:: Extract ::

We have sufficient liquidity in the form of cash and undrawn committed revolving bank lines to meet these contingent obligations should they arise.



TRANSCANADA [45
THIRD QUARTER 2018

Other information
CONTROLS AND PROCEDURES
Management, including our President and CEO and our CFO, evaluated the effectiveness of our disclosure controls and procedures as at September 30, 2018, as required by the Canadian securities regulatory authorities and by the SEC, and concluded that our disclosure controls and procedures are effective at a reasonable assurance level.
There were no changes in third quarter 2018 that had or are likely to have a material impact on our internal control over financial reporting.
CRITICAL ACCOUNTING ESTIMATES AND ACCOUNTING POLICY CHANGES
When we prepare financial statements that conform with U.S. GAAP, we are required to make estimates and assumptions that affect the timing and amounts we record for our assets, liabilities, revenues and expenses because these items may be affected by future events. We base the estimates and assumptions on the most current information available, using our best judgement. We also regularly assess the assets and liabilities themselves. A summary of our critical accounting estimates is included in our 2017 Annual Report.
Our significant accounting policies have remained unchanged since December 31, 2017 other than described below. A summary of our significant accounting policies is included in our 2017 Annual Report.
Changes in accounting policies for 2018
Revenue from contracts with customers
In 2014, the FASB issued new guidance on revenue from contracts with customers. The new guidance requires that an entity recognize revenue from these contracts in accordance with a prescribed model. This model is used to depict the transfer of promised goods or services to customers in amounts that reflect the total consideration to which it expects to be entitled during the term of the contract in exchange for those promised goods or services. Goods or services that are promised to a customer are referred to as our "performance obligations." The total consideration to which we expect to be entitled can include fixed and variable amounts. We have variable revenue that is subject to factors outside of our influence, such as market prices, actions of third parties and weather conditions. We consider this variable revenue to be "constrained" as it cannot be reliably estimated, and therefore recognize variable revenue when the service is provided.
The new guidance also requires additional disclosures about the nature, amount, timing and uncertainty of revenue recognition and related cash flows.

:::

Print the section of the TransCanada report excerpt between "We have sufficient" and "reasonable assurance level.", inclusive, word for word.

:: Data segment ::

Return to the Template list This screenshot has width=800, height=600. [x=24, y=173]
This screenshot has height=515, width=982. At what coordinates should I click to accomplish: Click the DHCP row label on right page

:::

### Worked answer:
We have sufficient liquidity in the form of cash and undrawn committed revolving bank lines to meet these contingent obligations should they arise.



TRANSCANADA [45
THIRD QUARTER 2018

Other information
CONTROLS AND PROCEDURES
Management, including our President and CEO and our CFO, evaluated the effectiveness of our disclosure controls and procedures as at September 30, 2018, as required by the Canadian securities regulatory authorities and by the SEC, and concluded that our disclosure controls and procedures are effective at a reasonable assurance level.